Have you ever hear the expression, “the law is a teacher”?
Every law teaches us something, whether it be Mosaic law or our civil law. Every statute communicates values and every legal definition tells citizens what their government considers normal, good, important, and worthy of protection.
Civil legislators understand this perfectly well when they pass anti-discrimination laws, hate crime laws, environmental regulations, or public health mandates. They know the law shapes culture because they frequently say so.
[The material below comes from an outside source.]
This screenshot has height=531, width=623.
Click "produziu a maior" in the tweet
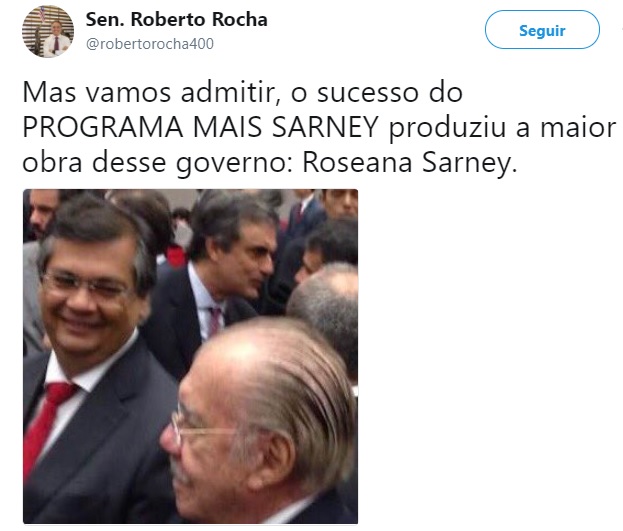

Yet somehow we’re expected to believe that replacing “mother” and “father” with sterile, clinical, mechanistic language carries no cultural message whatsoever.
Come on.
If the law teaches, then it’s the leftist lunatics in New York who are doing the teaching. They’re teaching that motherhood is not important enough to be named. They’re teaching that fatherhood is not important enough to be named. They’re teaching that the words mother and father are obstacles to be managed rather than realities to be honored.
Think about how bizarre this actually is.
For thousands of years, across civilizations, languages, religions, continents, and political systems, humanity somehow managed to recognize that children come from mothers and fathers. Those weren’t parental job descriptions or interchangeable functions. And they weren’t temporary biological roles that could be reduced to a medical process.
They described relationships and identity. A mother was not merely someone who gestates. A father was not merely someone who provides sperm.
Only a culture intoxicated by radical liberal ideology could convince itself that these definitions represent progress.
The language itself feels cold. Artificial. Manufactured in some fluorescent-lit conference room where every natural human relationship is fed into a bureaucratic shredder and reassembled as administrative jargon.
“Gestating parent.”
That phrase sounds like livestock inventory. And that is precisely the point. When they want to diminish something, they begin by renaming it.
Words matter because words carry meaning. They carry assumptions. They carry values. They carry memories. Mother and father communicate things that “gestating parent” and “non-gestating parent” simply cannot. The old words acknowledge the unique and irreplaceable roles of men and women in the creation and raising of children. The new words flatten those distinctions into generic biological functions.
This is what happens when the left takes a sledgehammer to reality. The defenders of these changes will say nobody is stopping anyone from calling themselves a mother or father.
Maybe not today. But that misses the point entirely.
The question is why lawmakers feel compelled to remove those words from the law in the first place. Governments do not spend time rewriting language they consider valuable. They rewrite language they consider problematic.
That should tell us everything.
When the state ceases to speak of mothers and fathers, it is revealing what it believes about mothers and fathers. The lesson being taught is crystal clear—the state no longer sees those categories as fundamental. It no longer sees them as necessary. It no longer sees them as worthy of special recognition.
And when the law teaches people that mothers and fathers are optional categories, disposable categories, embarrassing categories, society eventually begins to believe it.
The tragedy is that reality doesn’t care. Every person reading this has a mother. Every person reading this has a father.
The state can rewrite its statutes. But it cannot rewrite creation.